**Problem to solve:** Render every line of the data below as a Markdown table with the columns No. and Entry. Number the lines in order and leave out the blank ones.

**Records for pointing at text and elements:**

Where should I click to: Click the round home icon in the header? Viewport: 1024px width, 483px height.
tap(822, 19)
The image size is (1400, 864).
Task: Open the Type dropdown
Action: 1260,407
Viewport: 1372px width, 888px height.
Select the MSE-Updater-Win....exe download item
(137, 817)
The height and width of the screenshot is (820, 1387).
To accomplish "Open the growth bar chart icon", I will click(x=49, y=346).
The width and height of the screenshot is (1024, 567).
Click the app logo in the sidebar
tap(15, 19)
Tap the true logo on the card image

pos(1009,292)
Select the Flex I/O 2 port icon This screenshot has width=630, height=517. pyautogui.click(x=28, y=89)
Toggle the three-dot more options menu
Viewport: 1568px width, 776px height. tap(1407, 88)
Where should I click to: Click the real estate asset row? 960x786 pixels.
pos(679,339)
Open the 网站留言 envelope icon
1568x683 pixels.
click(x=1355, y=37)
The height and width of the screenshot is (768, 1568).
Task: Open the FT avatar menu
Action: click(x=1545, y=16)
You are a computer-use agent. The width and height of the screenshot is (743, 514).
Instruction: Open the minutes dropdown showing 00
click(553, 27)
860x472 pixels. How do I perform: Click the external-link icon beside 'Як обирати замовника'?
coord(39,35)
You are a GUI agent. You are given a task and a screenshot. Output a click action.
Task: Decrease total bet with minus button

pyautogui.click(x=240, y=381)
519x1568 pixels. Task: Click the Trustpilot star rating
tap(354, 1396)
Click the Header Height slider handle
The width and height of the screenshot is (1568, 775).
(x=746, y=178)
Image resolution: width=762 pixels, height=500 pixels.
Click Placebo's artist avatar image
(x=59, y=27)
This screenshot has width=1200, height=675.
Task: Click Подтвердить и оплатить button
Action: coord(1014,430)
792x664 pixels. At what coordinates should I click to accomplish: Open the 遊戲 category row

**Exercise response:**
| No. | Entry |
|---|---|
| 1 | Where should I click to: Click the round home icon in the header? Viewport: 1024px width, 483px height. |
| 2 | tap(822, 19) |
| 3 | The image size is (1400, 864). |
| 4 | Task: Open the Type dropdown |
| 5 | Action: 1260,407 |
| 6 | Viewport: 1372px width, 888px height. |
| 7 | Select the MSE-Updater-Win....exe download item |
| 8 | (137, 817) |
| 9 | The height and width of the screenshot is (820, 1387). |
| 10 | To accomplish "Open the growth bar chart icon", I will click(x=49, y=346). |
| 11 | The width and height of the screenshot is (1024, 567). |
| 12 | Click the app logo in the sidebar |
| 13 | tap(15, 19) |
| 14 | Tap the true logo on the card image |
| 15 | pos(1009,292) |
| 16 | Select the Flex I/O 2 port icon This screenshot has width=630, height=517. pyautogui.click(x=28, y=89) |
| 17 | Toggle the three-dot more options menu |
| 18 | Viewport: 1568px width, 776px height. tap(1407, 88) |
| 19 | Where should I click to: Click the real estate asset row? 960x786 pixels. |
| 20 | pos(679,339) |
| 21 | Open the 网站留言 envelope icon |
| 22 | 1568x683 pixels. |
| 23 | click(x=1355, y=37) |
| 24 | The height and width of the screenshot is (768, 1568). |
| 25 | Task: Open the FT avatar menu |
| 26 | Action: click(x=1545, y=16) |
| 27 | You are a computer-use agent. The width and height of the screenshot is (743, 514). |
| 28 | Instruction: Open the minutes dropdown showing 00 |
| 29 | click(553, 27) |
| 30 | 860x472 pixels. How do I perform: Click the external-link icon beside 'Як обирати замовника'? |
| 31 | coord(39,35) |
| 32 | You are a GUI agent. You are given a task and a screenshot. Output a click action. |
| 33 | Task: Decrease total bet with minus button |
| 34 | pyautogui.click(x=240, y=381) |
| 35 | 519x1568 pixels. Task: Click the Trustpilot star rating |
| 36 | tap(354, 1396) |
| 37 | Click the Header Height slider handle |
| 38 | The width and height of the screenshot is (1568, 775). |
| 39 | (x=746, y=178) |
| 40 | Image resolution: width=762 pixels, height=500 pixels. |
| 41 | Click Placebo's artist avatar image |
| 42 | (x=59, y=27) |
| 43 | This screenshot has width=1200, height=675. |
| 44 | Task: Click Подтвердить и оплатить button |
| 45 | Action: coord(1014,430) |
| 46 | 792x664 pixels. At what coordinates should I click to accomplish: Open the 遊戲 category row |